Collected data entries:
+ + + + +
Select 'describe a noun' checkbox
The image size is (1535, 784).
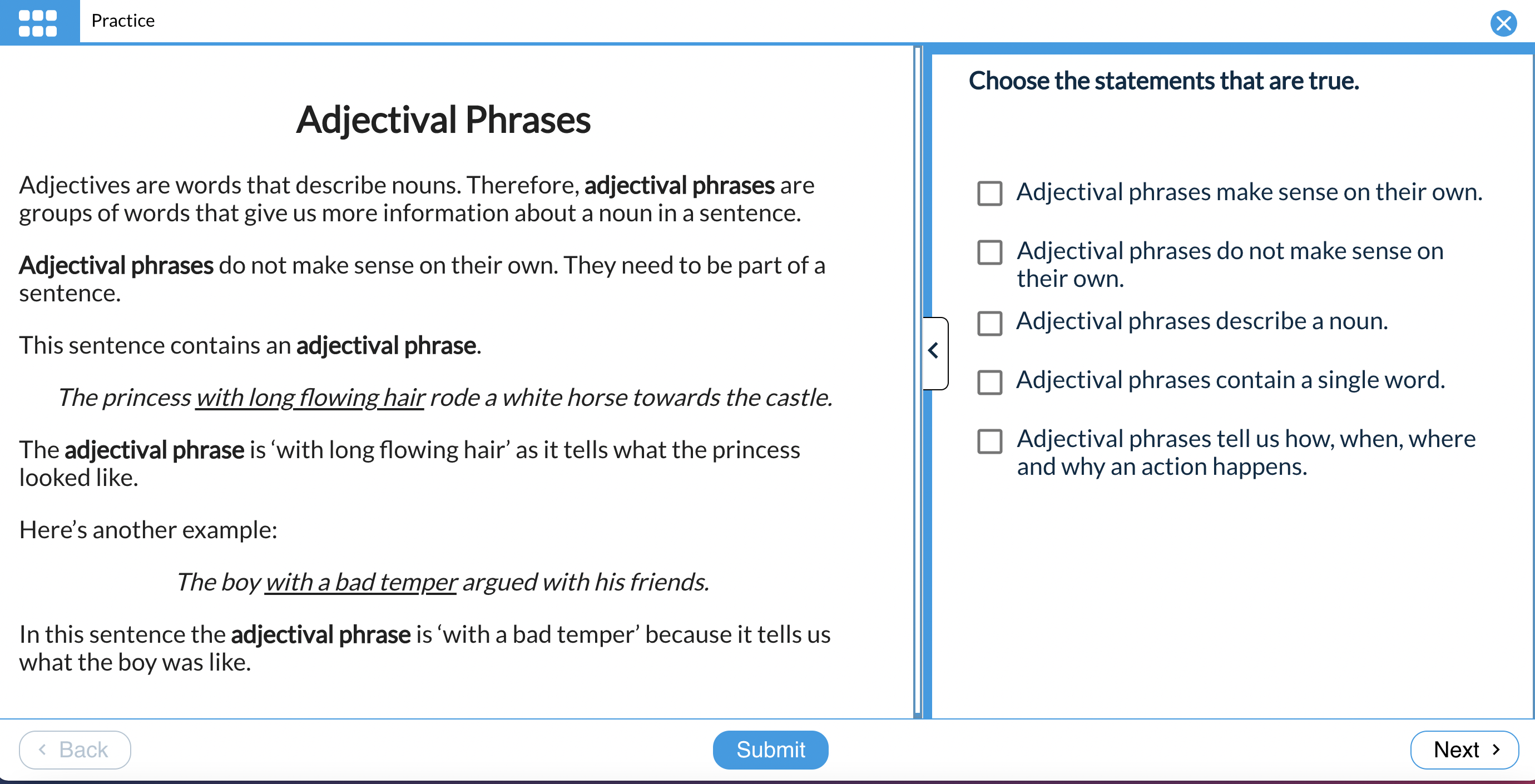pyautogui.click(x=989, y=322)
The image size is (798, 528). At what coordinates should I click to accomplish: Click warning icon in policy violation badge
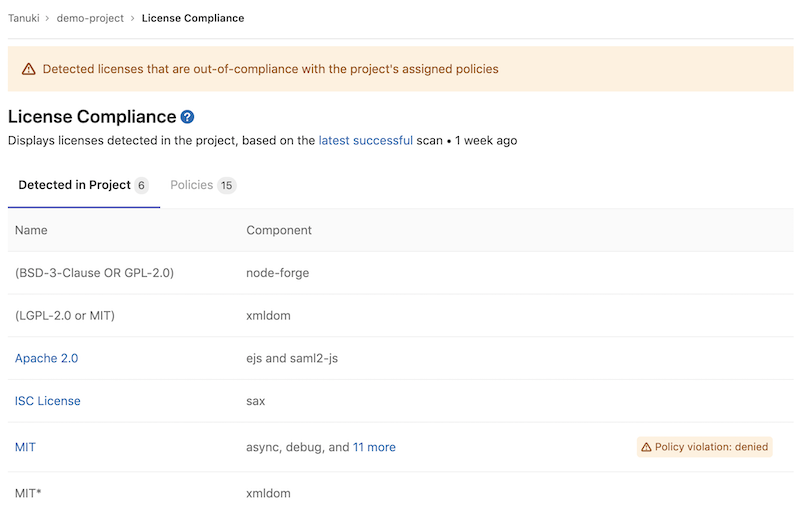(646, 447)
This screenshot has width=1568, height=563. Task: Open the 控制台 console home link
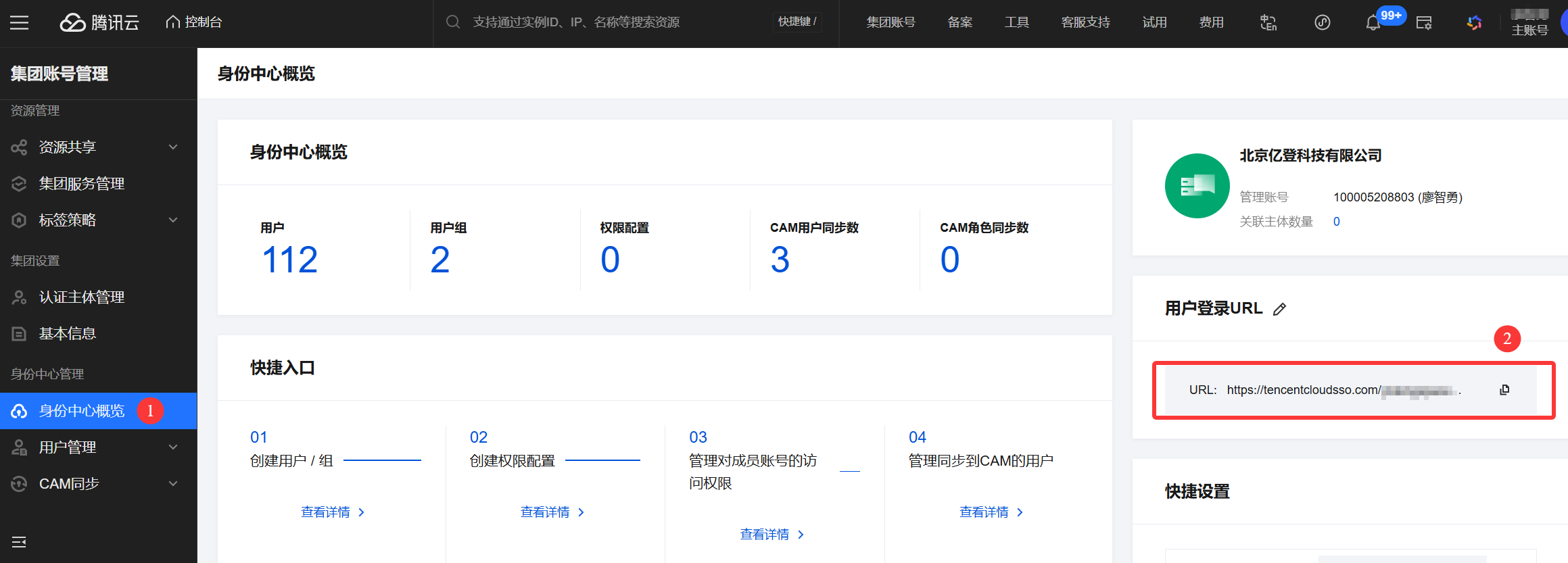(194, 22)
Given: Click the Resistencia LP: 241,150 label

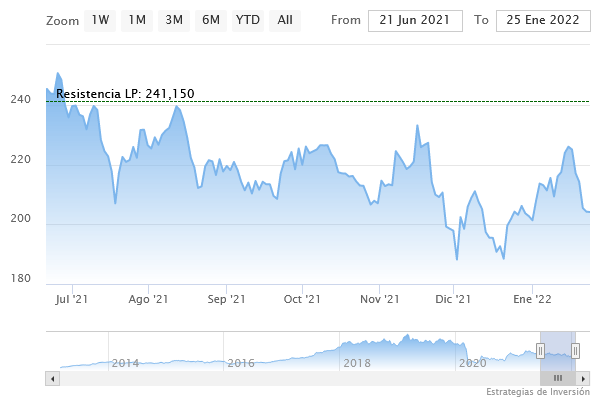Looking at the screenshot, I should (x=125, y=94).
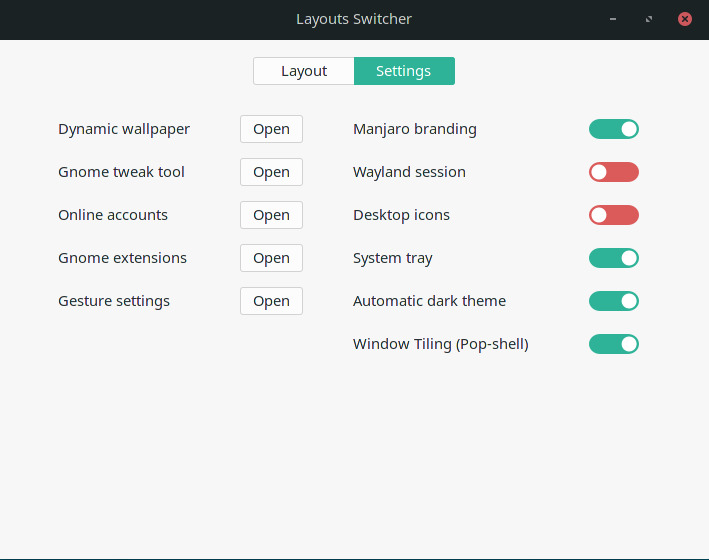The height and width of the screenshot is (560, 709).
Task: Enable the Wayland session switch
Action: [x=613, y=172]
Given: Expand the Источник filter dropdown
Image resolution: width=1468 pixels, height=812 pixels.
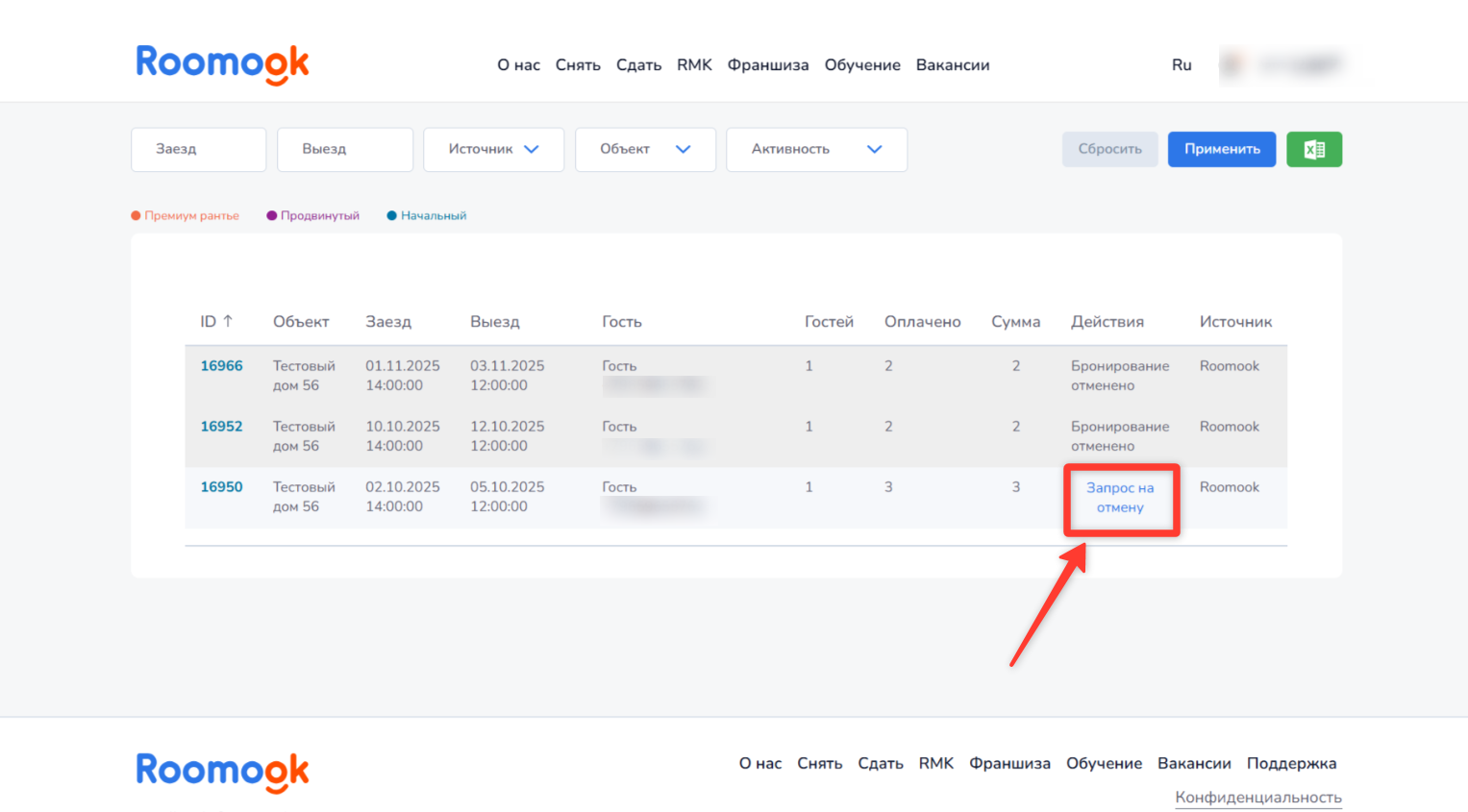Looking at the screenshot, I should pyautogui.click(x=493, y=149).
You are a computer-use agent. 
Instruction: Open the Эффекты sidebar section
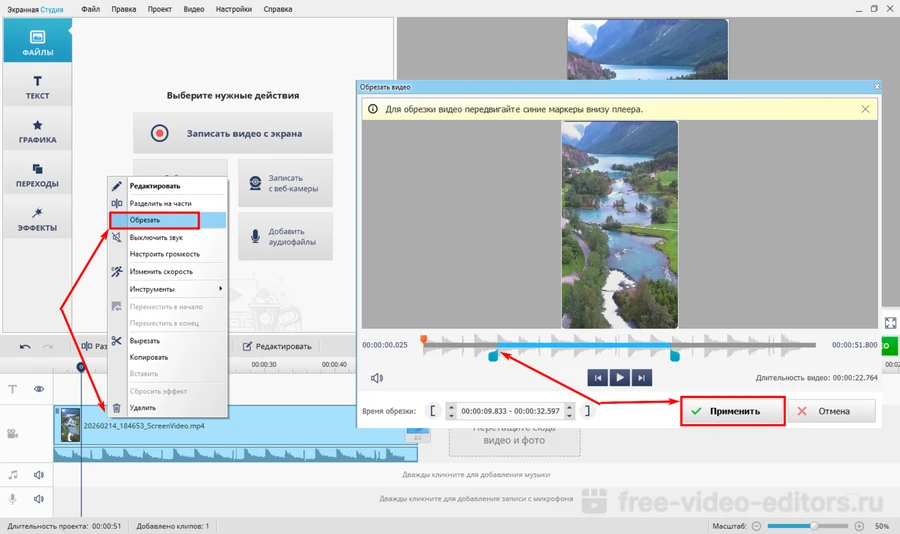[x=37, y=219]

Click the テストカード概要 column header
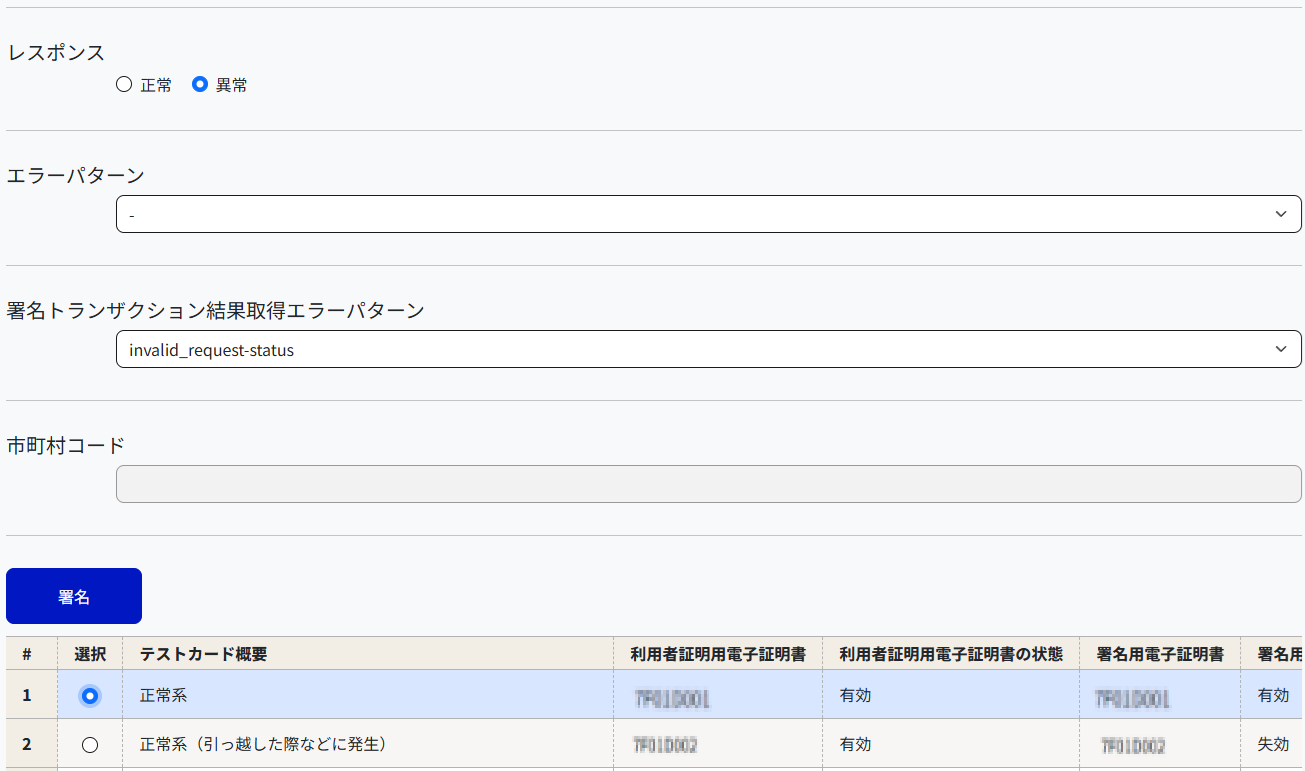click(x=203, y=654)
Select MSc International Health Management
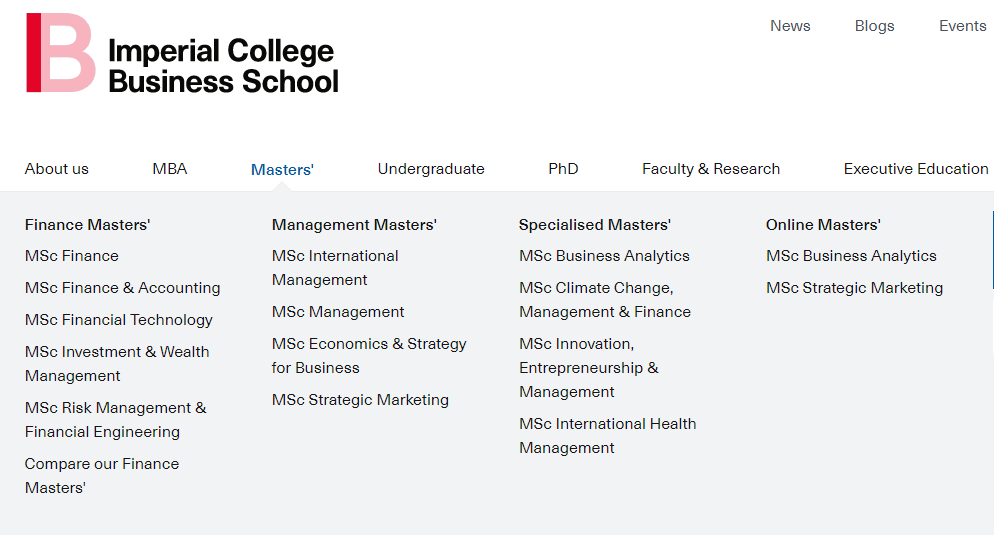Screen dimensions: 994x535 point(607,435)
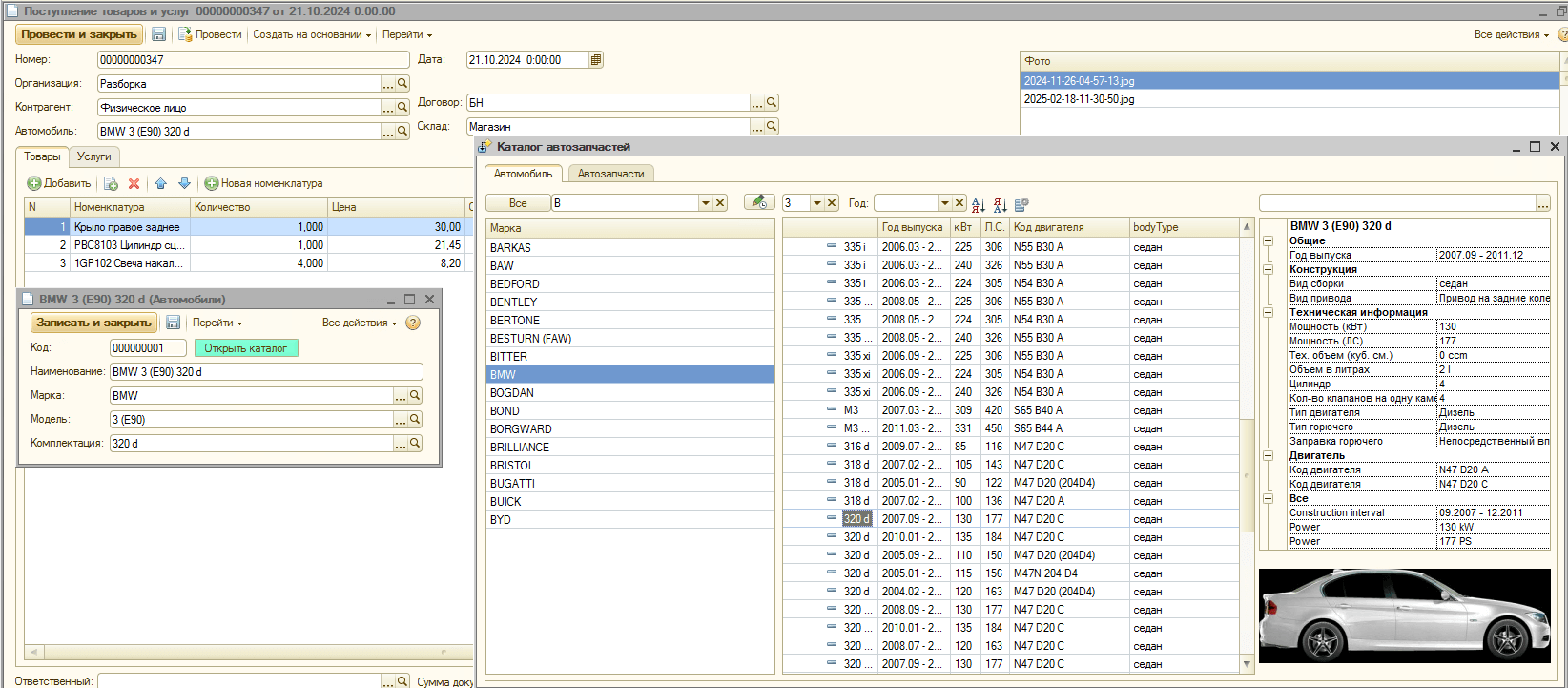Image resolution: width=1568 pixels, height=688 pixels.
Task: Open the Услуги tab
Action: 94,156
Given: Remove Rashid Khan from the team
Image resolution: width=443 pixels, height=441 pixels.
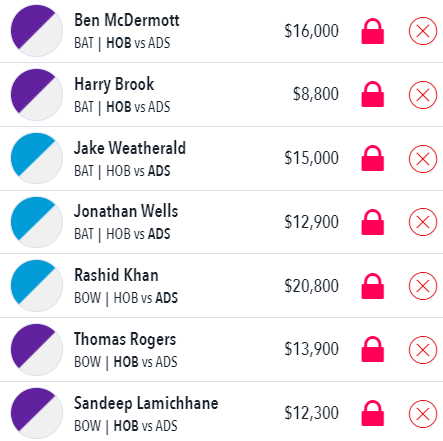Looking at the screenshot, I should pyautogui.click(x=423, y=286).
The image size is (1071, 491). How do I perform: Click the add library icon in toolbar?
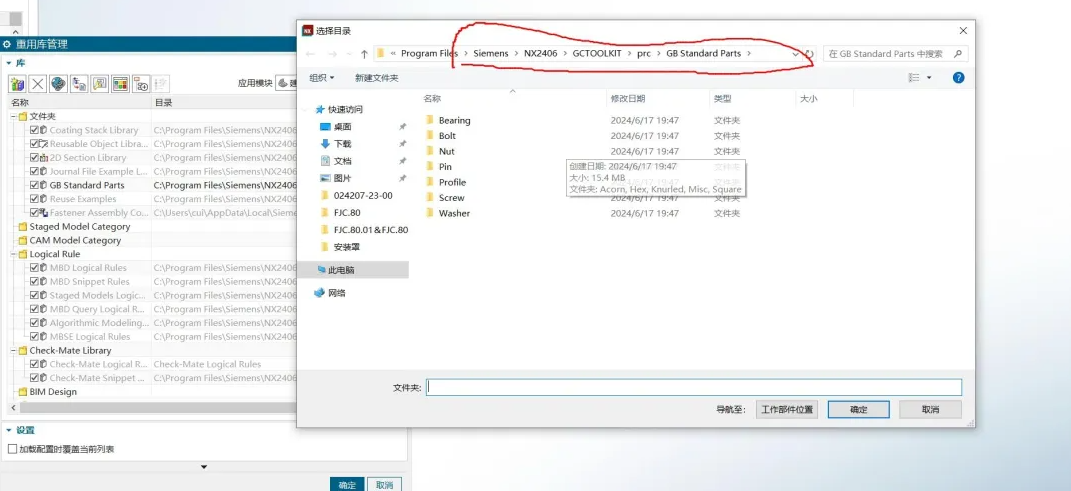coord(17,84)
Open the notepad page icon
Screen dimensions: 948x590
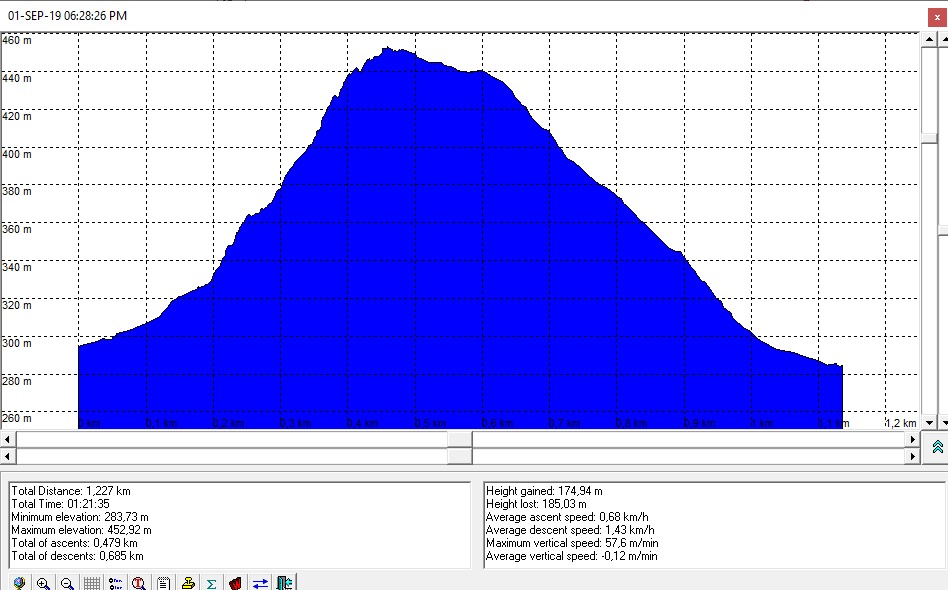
+ + + + +
What you have to do:
Nothing but the lines from the line containing "This screenshot has" through the last line of the records above is to be extracted, exactly and with no pictures.

Task result:
This screenshot has width=1568, height=563. Task: Open the 控制台 console home link
(194, 22)
Given: Click the Resistencia LP: 241,150 label

Looking at the screenshot, I should (x=125, y=94).
The height and width of the screenshot is (560, 709).
Task: Enable the Wayland session switch
Action: [x=613, y=172]
Given: Expand the Источник filter dropdown
Image resolution: width=1468 pixels, height=812 pixels.
Looking at the screenshot, I should pyautogui.click(x=493, y=149).
You are a computer-use agent. 
Instruction: Open the Эффекты sidebar section
[x=37, y=219]

Click the テストカード概要 column header
click(x=203, y=654)
Select MSc International Health Management
Screen dimensions: 994x535 point(607,435)
Image resolution: width=1568 pixels, height=688 pixels.
Task: Open the Услуги tab
Action: 94,156
Given: Remove Rashid Khan from the team
Image resolution: width=443 pixels, height=441 pixels.
Looking at the screenshot, I should pyautogui.click(x=423, y=286).
The image size is (1071, 491). How do I perform: Click the add library icon in toolbar?
coord(17,84)
Open the notepad page icon
Screen dimensions: 948x590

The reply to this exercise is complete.